(Saved data entries)
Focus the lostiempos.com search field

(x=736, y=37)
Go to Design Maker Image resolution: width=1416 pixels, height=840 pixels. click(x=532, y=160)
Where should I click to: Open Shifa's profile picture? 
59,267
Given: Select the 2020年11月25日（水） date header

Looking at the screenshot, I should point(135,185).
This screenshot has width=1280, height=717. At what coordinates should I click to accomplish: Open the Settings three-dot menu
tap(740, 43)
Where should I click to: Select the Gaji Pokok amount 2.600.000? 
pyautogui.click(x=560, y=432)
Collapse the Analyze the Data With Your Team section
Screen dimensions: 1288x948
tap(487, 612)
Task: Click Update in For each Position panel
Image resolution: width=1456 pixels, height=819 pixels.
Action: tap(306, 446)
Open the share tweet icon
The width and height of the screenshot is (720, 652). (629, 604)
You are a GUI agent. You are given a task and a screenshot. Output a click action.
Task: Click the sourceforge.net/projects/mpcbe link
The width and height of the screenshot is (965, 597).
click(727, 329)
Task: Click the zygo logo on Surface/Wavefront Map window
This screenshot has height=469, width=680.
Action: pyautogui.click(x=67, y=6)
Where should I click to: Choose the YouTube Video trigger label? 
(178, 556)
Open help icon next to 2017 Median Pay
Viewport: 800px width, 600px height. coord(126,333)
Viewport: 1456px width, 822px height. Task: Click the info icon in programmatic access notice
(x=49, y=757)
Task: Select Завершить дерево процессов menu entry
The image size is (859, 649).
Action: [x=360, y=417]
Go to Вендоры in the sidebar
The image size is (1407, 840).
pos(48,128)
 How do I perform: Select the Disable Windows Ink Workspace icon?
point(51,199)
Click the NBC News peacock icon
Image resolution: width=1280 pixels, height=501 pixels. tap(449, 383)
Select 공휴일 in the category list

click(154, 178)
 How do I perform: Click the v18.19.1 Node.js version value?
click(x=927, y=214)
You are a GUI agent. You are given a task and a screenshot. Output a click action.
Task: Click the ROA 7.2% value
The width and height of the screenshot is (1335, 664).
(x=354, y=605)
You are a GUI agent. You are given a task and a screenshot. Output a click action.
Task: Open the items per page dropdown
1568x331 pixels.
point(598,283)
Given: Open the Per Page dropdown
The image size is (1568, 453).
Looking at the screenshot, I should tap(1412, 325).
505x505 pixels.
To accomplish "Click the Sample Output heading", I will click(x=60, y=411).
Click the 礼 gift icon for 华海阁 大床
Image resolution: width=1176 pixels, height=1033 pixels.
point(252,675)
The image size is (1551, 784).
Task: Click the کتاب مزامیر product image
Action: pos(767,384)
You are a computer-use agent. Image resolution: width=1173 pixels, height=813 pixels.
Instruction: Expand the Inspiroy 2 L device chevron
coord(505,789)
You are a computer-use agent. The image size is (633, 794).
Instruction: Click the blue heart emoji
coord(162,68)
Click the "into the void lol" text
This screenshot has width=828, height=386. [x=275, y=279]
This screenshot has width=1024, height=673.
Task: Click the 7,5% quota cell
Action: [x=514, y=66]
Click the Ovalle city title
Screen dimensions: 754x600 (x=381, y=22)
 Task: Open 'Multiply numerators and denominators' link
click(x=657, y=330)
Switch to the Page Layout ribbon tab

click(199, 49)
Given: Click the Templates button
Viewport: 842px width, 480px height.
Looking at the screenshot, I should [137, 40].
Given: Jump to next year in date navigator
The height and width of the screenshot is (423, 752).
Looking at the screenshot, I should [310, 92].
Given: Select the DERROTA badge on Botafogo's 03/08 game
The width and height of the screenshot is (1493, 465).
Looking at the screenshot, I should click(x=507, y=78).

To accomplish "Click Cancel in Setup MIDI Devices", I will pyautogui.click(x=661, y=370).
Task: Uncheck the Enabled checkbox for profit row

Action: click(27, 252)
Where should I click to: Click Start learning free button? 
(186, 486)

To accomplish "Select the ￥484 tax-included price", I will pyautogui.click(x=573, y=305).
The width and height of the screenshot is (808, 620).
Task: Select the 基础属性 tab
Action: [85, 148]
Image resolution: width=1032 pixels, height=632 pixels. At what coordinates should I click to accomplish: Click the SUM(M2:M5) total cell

• _TASK DIRECTIONS_:
From the records above, extract every entry verbatim.

• _SOLUTION TO THIS PROBLEM_:
Focus the lostiempos.com search field

(x=736, y=37)
Go to Design Maker Image resolution: width=1416 pixels, height=840 pixels. click(x=532, y=160)
Where should I click to: Open Shifa's profile picture? 
59,267
Given: Select the 2020年11月25日（水） date header

Looking at the screenshot, I should point(135,185).
This screenshot has width=1280, height=717. At what coordinates should I click to accomplish: Open the Settings three-dot menu
tap(740, 43)
Where should I click to: Select the Gaji Pokok amount 2.600.000? 
pyautogui.click(x=560, y=432)
Collapse the Analyze the Data With Your Team section
Screen dimensions: 1288x948
tap(487, 612)
Task: Click Update in For each Position panel
Image resolution: width=1456 pixels, height=819 pixels.
Action: tap(306, 446)
Open the share tweet icon
The width and height of the screenshot is (720, 652). (629, 604)
You are a GUI agent. You are given a task and a screenshot. Output a click action.
Task: Click the sourceforge.net/projects/mpcbe link
The width and height of the screenshot is (965, 597).
click(727, 329)
Task: Click the zygo logo on Surface/Wavefront Map window
This screenshot has height=469, width=680.
Action: pyautogui.click(x=67, y=6)
Where should I click to: Choose the YouTube Video trigger label? 
(178, 556)
Open help icon next to 2017 Median Pay
Viewport: 800px width, 600px height. coord(126,333)
Viewport: 1456px width, 822px height. Task: Click the info icon in programmatic access notice
(x=49, y=757)
Task: Select Завершить дерево процессов menu entry
The image size is (859, 649).
Action: [x=360, y=417]
Go to Вендоры in the sidebar
The image size is (1407, 840).
pos(48,128)
 How do I perform: Select the Disable Windows Ink Workspace icon?
point(51,199)
Click the NBC News peacock icon
Image resolution: width=1280 pixels, height=501 pixels. tap(449, 383)
Select 공휴일 in the category list

click(154, 178)
 How do I perform: Click the v18.19.1 Node.js version value?
click(x=927, y=214)
You are a GUI agent. You are given a task and a screenshot. Output a click action.
Task: Click the ROA 7.2% value
The width and height of the screenshot is (1335, 664).
(x=354, y=605)
You are a GUI agent. You are given a task and a screenshot. Output a click action.
Task: Open the items per page dropdown
1568x331 pixels.
point(598,283)
Given: Open the Per Page dropdown
The image size is (1568, 453).
Looking at the screenshot, I should tap(1412, 325).
505x505 pixels.
To accomplish "Click the Sample Output heading", I will click(x=60, y=411).
Click the 礼 gift icon for 华海阁 大床
Image resolution: width=1176 pixels, height=1033 pixels.
point(252,675)
The image size is (1551, 784).
Task: Click the کتاب مزامیر product image
Action: pos(767,384)
You are a computer-use agent. Image resolution: width=1173 pixels, height=813 pixels.
Instruction: Expand the Inspiroy 2 L device chevron
coord(505,789)
You are a computer-use agent. The image size is (633, 794).
Instruction: Click the blue heart emoji
coord(162,68)
Click the "into the void lol" text
This screenshot has width=828, height=386. [x=275, y=279]
This screenshot has width=1024, height=673.
Task: Click the 7,5% quota cell
Action: [x=514, y=66]
Click the Ovalle city title
Screen dimensions: 754x600 (x=381, y=22)
 Task: Open 'Multiply numerators and denominators' link
click(x=657, y=330)
Switch to the Page Layout ribbon tab

click(199, 49)
Given: Click the Templates button
Viewport: 842px width, 480px height.
Looking at the screenshot, I should [137, 40].
Given: Jump to next year in date navigator
The height and width of the screenshot is (423, 752).
Looking at the screenshot, I should [310, 92].
Given: Select the DERROTA badge on Botafogo's 03/08 game
The width and height of the screenshot is (1493, 465).
Looking at the screenshot, I should click(x=507, y=78).

To accomplish "Click Cancel in Setup MIDI Devices", I will pyautogui.click(x=661, y=370).
Task: Uncheck the Enabled checkbox for profit row

Action: click(27, 252)
Where should I click to: Click Start learning free button? 
(186, 486)

To accomplish "Select the ￥484 tax-included price", I will pyautogui.click(x=573, y=305).
The width and height of the screenshot is (808, 620).
Task: Select the 基础属性 tab
Action: [85, 148]
Image resolution: width=1032 pixels, height=632 pixels. At what coordinates should I click to accomplish: Click the SUM(M2:M5) total cell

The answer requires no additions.